◆ Entries supplied:
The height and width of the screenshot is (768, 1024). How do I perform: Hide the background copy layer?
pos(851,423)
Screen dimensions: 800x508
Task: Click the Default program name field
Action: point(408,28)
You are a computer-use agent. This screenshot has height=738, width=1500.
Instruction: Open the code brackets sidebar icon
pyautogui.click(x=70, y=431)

* * *

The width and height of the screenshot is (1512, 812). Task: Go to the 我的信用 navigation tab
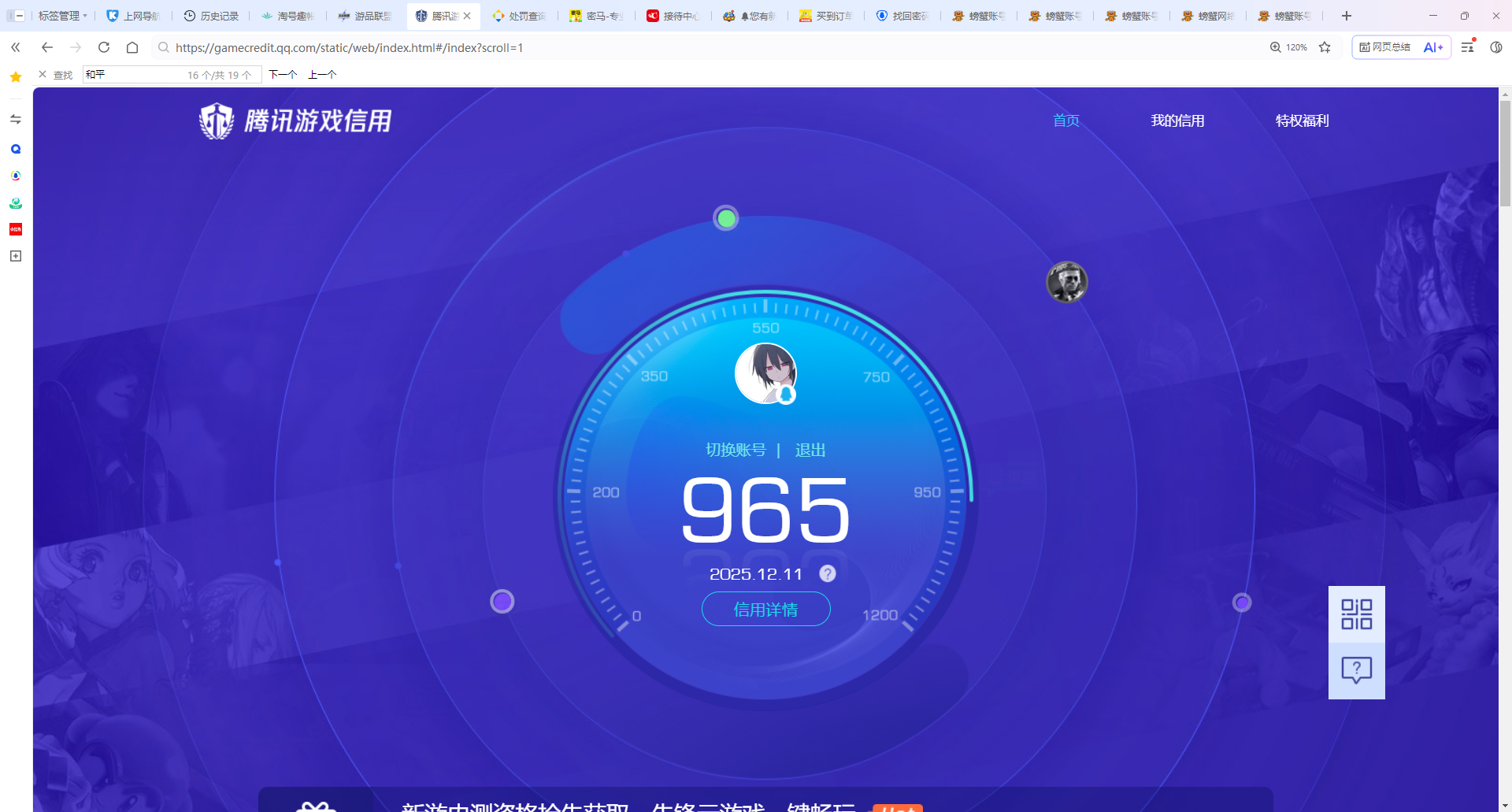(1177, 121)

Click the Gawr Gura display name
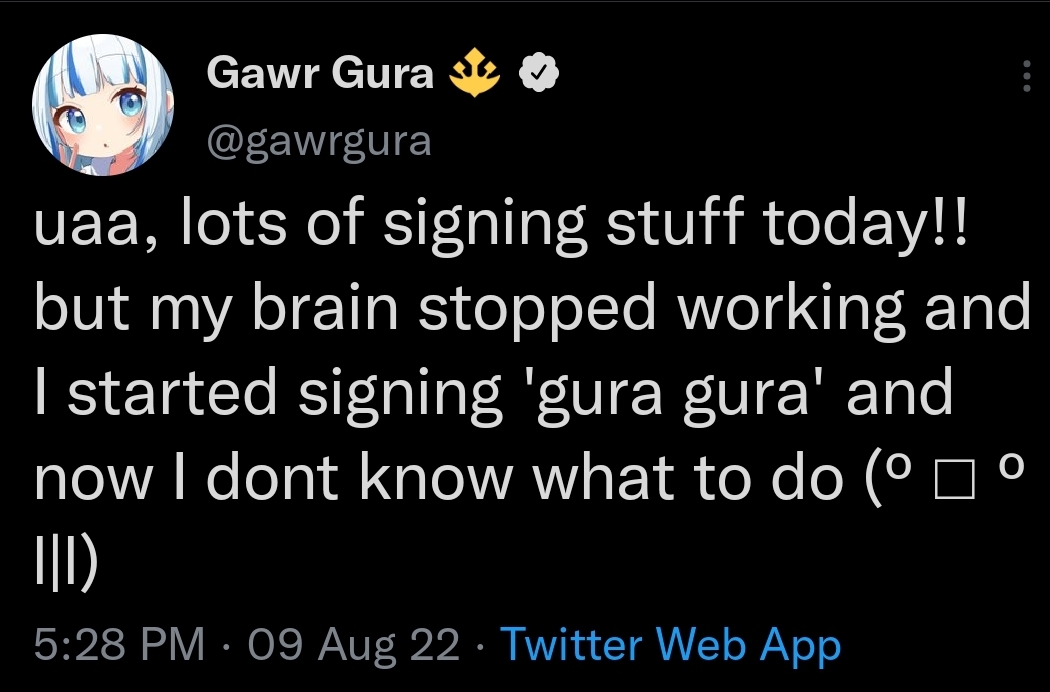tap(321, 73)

==

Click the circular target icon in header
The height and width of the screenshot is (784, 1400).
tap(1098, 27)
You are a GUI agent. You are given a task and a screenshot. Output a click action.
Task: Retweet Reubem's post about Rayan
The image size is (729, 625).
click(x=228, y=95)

◆ Problem details: List the lines of the material in which the word "agent" occurs.

◆ Result:
You are a computer-use agent. This screenshot has height=738, width=1500.
You are a GUI agent. You are given a task and a screenshot. Output a click action.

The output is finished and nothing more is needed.